(Dataset entries)
• • • • • • •

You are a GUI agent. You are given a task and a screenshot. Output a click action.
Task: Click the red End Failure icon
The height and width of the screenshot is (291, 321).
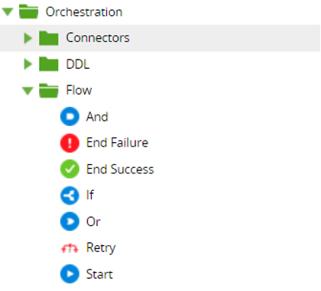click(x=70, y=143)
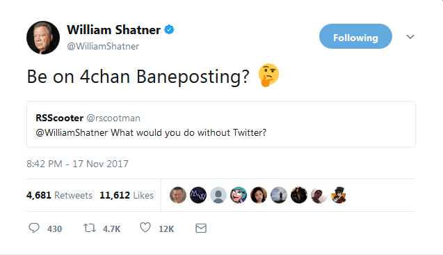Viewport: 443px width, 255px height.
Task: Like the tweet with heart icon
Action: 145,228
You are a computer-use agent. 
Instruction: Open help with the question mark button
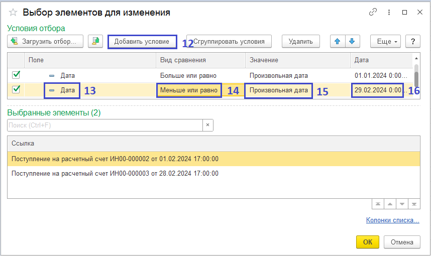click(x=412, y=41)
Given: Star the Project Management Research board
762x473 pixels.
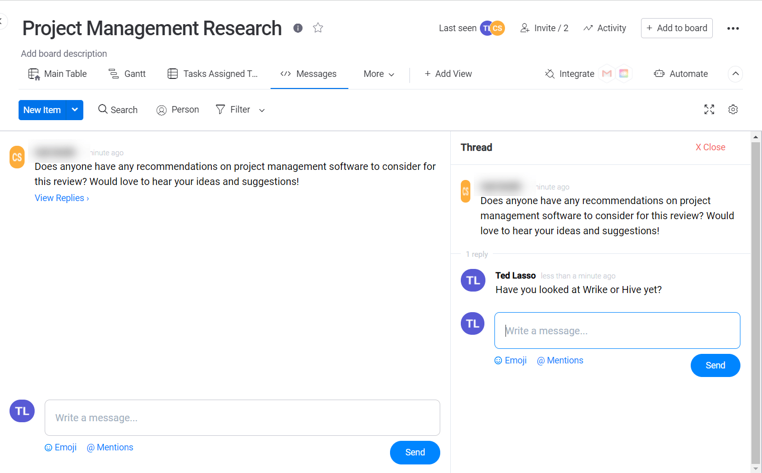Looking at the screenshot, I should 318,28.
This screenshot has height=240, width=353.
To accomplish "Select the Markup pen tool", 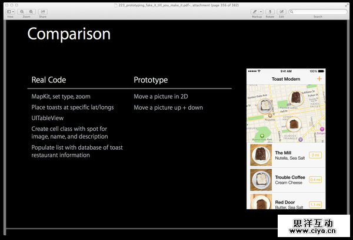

• • • • • • •

_ACTIVITY_:
Reproduce the lines from the line with "Instruction: Open help" through the last line of the entries exactly, including both ends and excluding pictures.

_EXERCISE OUTPUT_:
Instruction: Open help with the question mark button
click(x=412, y=41)
Given: Star the Project Management Research board
762x473 pixels.
Looking at the screenshot, I should 318,28.
This screenshot has height=240, width=353.
To accomplish "Select the Markup pen tool", 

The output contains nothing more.